Não é específico de hoje. Em 1998, há 20 anos, o somatório dos votos brancos, nulos e abstenções foi quase igual aos votos dados ao presidente eleito em primeiro turno, Fernando Henrique Cardoso – somando-se a abstenções com os votos brancos e nulos (38.351.547), a alienação eleitoral foi maior do que os votos dados a FHC (35.936.540). O mesmo aconteceu com a maioria dos governadores eleitos naquela época. Então é um problema que já vem há muito tempo.
Há como coibir a alienação eleitoral?
Há campanhas do próprio Tribunal Superior Eleitoral mostrando a importância do voto exatamente por saber também isso. Agora, uma coisa importante é saber que não são a mesma coisa os votos brancos, nulos e abstenções. Votos nulos são mais politizados. Só que a urna eletrônica torna muito mais difícil votar nulo. Votar em branco é mais fácil porque você não aperta lá um número, mas votar nulo é mais complicado (porque é preciso digitar um número de candidato inexistente). Tornou mais difícil se votar nulo com a urna eletrônica.
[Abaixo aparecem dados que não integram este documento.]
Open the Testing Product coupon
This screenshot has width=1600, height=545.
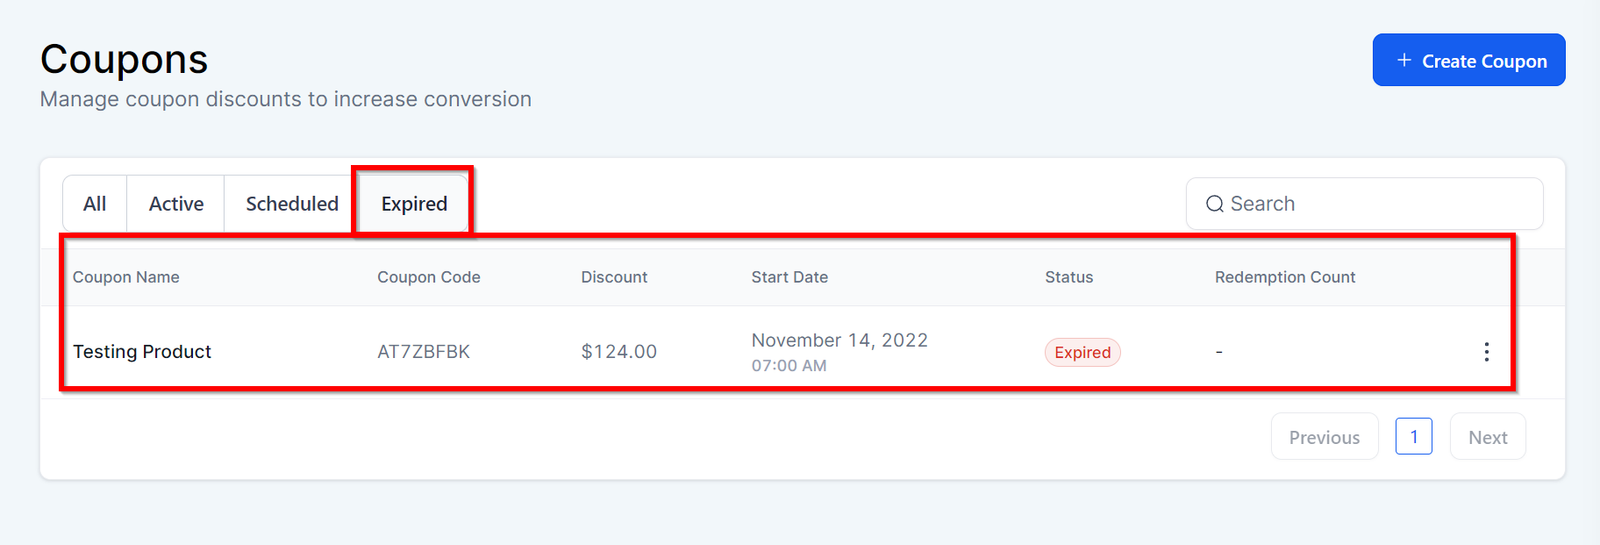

A não obrigatoriedade do voto deixaria ainda mais evidente essa alienação eleitoral?
Se o voto não fosse obrigatório no Brasil, certamente esses índices de abstenções seriam bem maiores. As pessoas vão forçadas muitas vezes a votar pelo fato de ser obrigatório, embora a multa seja irrisória. Muitos defendem a permanência do voto obrigatório porque seria uma forma de participar, mas é uma participação extremamente limitada. Numa democracia, a participação não pode se restringir ao ato de votar apenas, mas a gente não tem mecanismos no Brasil que possam estimular as pessoas a participar efetivamente. Por isso defendo o voto facultativo como direito que o eleitor tem de não votar porque não acredita nos partidos e em seus representantes. Eles têm todo direito, como ocorre na imensa maioria do mundo.
O que ocorreria com o voto facultativo?
Nos países que não têm voto obrigatório o índice de votos brancos e nulos é pequeno. Se é facultativo, vou expressar minha indignação votando nulo, então, não tem sentido eu sair de casa para votar em branco. Mas acho que o número maior seria de abstenções, vamos dizer, as pessoas nem sequer iriam votar, como ocorre na maioria das democracias representativas sem voto obrigatório.